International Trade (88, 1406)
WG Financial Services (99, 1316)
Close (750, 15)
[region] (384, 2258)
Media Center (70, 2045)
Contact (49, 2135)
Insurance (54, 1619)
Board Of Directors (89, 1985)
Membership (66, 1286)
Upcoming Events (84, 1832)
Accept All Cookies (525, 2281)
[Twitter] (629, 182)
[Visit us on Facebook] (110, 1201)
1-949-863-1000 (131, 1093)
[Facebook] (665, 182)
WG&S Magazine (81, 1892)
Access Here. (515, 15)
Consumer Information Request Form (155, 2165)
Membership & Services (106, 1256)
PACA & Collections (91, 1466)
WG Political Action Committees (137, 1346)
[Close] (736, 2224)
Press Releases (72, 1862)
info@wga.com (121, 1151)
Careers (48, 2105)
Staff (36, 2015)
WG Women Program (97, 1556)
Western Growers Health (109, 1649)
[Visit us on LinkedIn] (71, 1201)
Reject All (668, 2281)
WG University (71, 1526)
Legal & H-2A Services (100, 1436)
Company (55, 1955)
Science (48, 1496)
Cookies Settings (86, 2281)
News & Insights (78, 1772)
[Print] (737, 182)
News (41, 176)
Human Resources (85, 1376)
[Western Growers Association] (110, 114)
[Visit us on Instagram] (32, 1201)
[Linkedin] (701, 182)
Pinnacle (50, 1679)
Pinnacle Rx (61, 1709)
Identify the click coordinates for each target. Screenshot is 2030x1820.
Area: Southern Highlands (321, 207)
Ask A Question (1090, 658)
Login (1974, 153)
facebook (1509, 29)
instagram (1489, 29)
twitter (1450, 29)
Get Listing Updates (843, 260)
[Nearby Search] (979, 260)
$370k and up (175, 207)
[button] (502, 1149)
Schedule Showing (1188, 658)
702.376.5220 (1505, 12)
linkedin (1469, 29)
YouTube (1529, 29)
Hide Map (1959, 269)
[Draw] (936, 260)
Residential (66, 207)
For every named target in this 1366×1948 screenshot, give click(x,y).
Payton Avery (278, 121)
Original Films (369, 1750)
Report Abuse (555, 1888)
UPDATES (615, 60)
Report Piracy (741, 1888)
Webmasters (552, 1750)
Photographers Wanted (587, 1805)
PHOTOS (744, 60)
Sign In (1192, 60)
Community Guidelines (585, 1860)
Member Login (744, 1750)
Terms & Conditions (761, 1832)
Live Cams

══════

● **Exercise prompt**
Copy all lines from the listing that contain "Growers".

● **Reply**
Western Growers Health (109, 1649)
[Western Growers Association] (110, 114)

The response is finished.